Address
- 1112 East Clay Street New Buffalo, Berrien County, Michigan, 49117 United States

District information
- Motto: Every student. Every day.
- Grades: PreKindergarten–12
- Superintendent: Adam Bowen
- Schools: 3
- Budget: $22,209,000 2022–2023 expenditures
- NCES District ID: 2625140

Students and staff
- Students: 516 (2024–2025)
- Teachers: 49.3 (on an FTE basis) (2024–2025)
- Staff: 124.3 FTE (2024–2025)
- Student–teacher ratio: 10.47 (2024–2025)
- District mascot: Bison

Other information
- Website: www.nbas.org

= New Buffalo Area Schools =

School district in Michigan

New Buffalo Area Schools is a public school district in Berrien County, in the Michiana region of Michigan. It serves New Buffalo, Grand Beach, Michiana, and parts of the townships of Chikaming and New Buffalo.

==History==
A five-room school was built in the 1870s and served New Buffalo until it burned down in late August 1915. The school was rebuilt in 1916.

• [Tasks to complete]:
**a)** According to the district profile, when did the five-room school that served New Buffalo burn down?
**b)** State whether each statement agrees with the district profile, answering yes or no and quoting the deciding words: (i) The district covers grades PreKindergarten through 12. (ii) The district mascot is the Eagle. (iii) The school was rebuilt in 1920.
**c)** Reproduce the stretch of the district profile from "School district in Michigan" through "and New Buffalo.".

• [Dataset excerpt]:
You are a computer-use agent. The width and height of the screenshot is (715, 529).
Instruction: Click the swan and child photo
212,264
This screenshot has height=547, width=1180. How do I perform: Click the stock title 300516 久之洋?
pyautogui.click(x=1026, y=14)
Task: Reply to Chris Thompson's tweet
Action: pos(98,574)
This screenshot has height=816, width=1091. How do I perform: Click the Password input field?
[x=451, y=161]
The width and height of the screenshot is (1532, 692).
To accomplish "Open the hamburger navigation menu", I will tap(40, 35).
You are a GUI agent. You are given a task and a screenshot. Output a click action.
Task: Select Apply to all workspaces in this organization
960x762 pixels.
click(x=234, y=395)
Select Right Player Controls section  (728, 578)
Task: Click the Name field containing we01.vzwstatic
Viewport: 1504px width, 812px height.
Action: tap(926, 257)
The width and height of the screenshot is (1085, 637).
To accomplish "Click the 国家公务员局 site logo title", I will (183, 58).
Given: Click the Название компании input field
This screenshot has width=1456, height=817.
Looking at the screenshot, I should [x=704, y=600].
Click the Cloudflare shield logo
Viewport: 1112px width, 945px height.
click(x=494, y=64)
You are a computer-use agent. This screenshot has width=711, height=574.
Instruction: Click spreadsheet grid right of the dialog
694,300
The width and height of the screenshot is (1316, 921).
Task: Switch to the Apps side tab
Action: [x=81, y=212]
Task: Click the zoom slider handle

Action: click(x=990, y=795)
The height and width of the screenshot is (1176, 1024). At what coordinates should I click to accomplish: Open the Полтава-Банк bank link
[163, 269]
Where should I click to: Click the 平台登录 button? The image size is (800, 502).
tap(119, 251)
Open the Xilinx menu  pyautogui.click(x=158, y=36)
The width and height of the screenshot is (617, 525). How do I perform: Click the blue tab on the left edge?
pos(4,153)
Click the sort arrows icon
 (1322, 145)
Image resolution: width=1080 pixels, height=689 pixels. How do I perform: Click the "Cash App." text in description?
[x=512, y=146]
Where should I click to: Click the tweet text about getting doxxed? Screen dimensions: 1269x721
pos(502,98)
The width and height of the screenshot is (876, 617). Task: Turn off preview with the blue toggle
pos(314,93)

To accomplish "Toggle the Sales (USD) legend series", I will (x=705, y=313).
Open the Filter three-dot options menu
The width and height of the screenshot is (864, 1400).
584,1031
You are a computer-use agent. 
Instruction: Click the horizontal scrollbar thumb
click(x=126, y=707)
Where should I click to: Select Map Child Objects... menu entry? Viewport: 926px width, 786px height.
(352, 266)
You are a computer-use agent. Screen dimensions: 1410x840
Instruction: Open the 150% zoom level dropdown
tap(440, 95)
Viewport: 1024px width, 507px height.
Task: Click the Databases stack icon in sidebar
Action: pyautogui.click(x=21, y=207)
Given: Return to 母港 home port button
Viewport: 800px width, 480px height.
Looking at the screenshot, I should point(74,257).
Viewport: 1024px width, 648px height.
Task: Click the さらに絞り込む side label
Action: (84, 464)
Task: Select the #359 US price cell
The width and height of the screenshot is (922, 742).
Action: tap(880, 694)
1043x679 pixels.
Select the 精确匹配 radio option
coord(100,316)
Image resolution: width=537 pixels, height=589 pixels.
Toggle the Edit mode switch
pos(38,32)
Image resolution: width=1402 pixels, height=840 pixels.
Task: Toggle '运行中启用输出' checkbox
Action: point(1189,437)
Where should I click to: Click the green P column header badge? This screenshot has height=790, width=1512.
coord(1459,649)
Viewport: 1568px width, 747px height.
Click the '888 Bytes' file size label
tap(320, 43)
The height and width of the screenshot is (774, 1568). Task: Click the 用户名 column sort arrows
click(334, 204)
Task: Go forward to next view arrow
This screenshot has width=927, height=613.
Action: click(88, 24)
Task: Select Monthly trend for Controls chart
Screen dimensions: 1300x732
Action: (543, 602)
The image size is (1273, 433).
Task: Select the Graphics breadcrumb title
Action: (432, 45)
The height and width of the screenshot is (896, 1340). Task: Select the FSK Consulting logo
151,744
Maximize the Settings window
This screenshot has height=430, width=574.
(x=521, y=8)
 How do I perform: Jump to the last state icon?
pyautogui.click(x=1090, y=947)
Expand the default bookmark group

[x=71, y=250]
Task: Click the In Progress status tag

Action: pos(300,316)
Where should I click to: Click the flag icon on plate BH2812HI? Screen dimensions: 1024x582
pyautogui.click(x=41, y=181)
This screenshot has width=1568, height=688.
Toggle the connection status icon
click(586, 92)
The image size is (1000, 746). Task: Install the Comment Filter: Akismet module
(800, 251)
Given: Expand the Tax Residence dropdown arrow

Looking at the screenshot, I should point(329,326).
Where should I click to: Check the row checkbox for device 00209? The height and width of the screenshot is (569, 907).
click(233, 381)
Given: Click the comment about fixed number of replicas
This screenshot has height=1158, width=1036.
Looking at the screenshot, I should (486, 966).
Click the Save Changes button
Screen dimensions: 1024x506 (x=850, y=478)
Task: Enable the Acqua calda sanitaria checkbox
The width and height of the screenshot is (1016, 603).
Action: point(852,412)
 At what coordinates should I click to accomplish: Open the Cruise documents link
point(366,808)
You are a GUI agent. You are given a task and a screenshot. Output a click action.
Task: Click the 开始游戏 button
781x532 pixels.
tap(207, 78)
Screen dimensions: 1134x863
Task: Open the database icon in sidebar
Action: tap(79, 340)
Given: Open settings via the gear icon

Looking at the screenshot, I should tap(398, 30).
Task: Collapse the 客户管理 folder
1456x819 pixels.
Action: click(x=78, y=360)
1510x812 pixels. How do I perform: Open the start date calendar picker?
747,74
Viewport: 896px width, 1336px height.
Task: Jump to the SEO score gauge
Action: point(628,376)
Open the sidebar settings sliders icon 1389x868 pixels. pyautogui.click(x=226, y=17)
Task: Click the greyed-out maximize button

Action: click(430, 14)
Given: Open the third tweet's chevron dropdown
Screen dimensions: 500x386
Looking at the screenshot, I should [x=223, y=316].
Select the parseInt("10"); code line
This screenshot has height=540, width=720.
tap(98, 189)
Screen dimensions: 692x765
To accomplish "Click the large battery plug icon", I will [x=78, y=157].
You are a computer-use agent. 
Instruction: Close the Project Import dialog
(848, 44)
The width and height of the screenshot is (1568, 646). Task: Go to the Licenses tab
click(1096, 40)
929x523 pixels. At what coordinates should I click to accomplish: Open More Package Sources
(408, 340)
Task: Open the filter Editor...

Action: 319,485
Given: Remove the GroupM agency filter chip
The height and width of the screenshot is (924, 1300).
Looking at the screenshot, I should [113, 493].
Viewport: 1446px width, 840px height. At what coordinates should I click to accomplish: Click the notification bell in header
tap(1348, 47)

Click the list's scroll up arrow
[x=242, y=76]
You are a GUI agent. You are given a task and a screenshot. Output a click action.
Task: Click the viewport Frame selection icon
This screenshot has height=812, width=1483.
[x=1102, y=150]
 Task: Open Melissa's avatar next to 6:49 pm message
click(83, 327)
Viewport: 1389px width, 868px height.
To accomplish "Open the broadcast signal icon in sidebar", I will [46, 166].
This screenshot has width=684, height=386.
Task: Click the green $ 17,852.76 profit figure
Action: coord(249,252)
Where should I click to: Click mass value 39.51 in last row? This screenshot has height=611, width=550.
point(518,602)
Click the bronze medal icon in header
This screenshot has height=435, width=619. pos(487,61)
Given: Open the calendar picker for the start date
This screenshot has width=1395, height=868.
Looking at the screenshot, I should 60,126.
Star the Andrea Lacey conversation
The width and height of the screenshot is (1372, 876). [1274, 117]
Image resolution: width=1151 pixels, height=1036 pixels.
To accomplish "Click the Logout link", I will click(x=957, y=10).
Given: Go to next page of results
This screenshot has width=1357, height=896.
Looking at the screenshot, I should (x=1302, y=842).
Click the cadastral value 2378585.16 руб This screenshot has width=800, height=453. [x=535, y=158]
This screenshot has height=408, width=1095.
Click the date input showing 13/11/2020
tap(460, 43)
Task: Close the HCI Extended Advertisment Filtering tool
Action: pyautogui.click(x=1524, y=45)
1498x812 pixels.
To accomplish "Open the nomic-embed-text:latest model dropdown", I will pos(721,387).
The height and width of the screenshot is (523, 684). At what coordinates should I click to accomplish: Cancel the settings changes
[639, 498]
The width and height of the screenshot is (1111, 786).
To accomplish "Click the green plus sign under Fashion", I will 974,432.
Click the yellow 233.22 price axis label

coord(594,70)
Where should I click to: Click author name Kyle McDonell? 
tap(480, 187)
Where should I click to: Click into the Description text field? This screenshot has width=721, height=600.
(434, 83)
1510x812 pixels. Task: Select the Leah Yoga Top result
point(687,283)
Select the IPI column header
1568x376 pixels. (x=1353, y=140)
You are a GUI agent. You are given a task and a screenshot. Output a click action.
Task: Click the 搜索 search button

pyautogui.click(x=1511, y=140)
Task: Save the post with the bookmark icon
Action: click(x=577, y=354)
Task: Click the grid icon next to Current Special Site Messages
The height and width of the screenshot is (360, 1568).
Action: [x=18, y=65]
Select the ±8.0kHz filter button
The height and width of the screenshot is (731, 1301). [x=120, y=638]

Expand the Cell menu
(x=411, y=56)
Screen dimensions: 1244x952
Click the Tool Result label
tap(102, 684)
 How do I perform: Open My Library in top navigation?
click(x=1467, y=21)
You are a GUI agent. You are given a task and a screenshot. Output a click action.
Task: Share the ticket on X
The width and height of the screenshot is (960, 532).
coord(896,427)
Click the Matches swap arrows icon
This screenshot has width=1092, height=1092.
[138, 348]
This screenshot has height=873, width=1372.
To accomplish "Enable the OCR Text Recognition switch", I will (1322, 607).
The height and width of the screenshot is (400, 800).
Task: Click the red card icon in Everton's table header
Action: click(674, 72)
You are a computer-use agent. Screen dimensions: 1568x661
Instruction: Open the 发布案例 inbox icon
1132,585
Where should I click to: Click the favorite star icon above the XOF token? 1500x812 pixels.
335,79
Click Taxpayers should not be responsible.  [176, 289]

• [Results for the exercise]:
**a)** It burned down in late August 1915.

**b)**
(i) Yes: "Grades: PreKindergarten–12"
(ii) No: "District mascot: Bison"
(iii) No: "The school was rebuilt in 1916."

**c)**
School district in Michigan

New Buffalo Area Schools is a public school district in Berrien County, in the Michiana region of Michigan. It serves New Buffalo, Grand Beach, Michiana, and parts of the townships of Chikaming and New Buffalo.